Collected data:
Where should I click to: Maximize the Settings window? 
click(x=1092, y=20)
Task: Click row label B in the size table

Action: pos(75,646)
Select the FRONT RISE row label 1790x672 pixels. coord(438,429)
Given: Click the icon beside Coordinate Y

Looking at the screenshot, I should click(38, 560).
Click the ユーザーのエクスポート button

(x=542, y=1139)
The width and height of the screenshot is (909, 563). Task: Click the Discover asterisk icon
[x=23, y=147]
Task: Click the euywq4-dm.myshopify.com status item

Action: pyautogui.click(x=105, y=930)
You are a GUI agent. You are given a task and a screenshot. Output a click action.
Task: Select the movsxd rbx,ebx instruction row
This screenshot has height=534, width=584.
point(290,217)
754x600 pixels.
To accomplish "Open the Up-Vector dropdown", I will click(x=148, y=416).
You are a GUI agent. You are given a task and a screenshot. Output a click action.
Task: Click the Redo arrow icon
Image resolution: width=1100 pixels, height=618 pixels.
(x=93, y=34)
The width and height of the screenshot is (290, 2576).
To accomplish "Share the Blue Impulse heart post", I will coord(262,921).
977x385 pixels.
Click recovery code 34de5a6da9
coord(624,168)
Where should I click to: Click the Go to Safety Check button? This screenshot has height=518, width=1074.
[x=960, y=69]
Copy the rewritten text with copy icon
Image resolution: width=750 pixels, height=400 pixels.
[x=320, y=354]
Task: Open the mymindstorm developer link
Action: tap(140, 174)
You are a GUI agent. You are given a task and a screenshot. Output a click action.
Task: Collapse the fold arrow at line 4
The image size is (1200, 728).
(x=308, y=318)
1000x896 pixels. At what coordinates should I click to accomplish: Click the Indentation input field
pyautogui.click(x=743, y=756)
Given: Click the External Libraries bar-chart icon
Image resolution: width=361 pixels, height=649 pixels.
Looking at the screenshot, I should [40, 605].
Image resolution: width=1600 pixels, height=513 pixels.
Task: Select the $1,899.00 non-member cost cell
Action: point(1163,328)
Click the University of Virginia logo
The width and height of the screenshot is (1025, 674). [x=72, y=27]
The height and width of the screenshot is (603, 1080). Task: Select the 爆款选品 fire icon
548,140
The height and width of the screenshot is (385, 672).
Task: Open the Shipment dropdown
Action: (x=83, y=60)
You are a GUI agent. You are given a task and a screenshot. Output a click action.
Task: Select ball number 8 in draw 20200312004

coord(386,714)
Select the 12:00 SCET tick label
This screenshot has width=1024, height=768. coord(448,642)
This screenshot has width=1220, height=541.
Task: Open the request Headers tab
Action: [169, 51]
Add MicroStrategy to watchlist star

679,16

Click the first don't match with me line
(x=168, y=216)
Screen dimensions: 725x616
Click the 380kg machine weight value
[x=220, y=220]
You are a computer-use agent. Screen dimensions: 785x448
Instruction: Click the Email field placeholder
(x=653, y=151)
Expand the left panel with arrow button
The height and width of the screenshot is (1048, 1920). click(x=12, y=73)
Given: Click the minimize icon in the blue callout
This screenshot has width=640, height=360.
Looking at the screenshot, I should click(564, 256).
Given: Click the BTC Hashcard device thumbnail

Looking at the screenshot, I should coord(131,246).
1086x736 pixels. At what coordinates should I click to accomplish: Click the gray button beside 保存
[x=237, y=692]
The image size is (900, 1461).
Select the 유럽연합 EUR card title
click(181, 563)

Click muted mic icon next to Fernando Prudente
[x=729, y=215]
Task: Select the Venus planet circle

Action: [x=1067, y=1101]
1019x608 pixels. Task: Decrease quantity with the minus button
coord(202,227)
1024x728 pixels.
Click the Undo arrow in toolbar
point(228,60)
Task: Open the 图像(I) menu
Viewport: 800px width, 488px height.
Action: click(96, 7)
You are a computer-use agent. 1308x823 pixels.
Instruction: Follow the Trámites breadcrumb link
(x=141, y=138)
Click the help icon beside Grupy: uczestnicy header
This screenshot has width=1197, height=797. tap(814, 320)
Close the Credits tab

Exercise prompt: Count how many lines in the records above hold the word "will", and answer with that number alone.

Output below: 2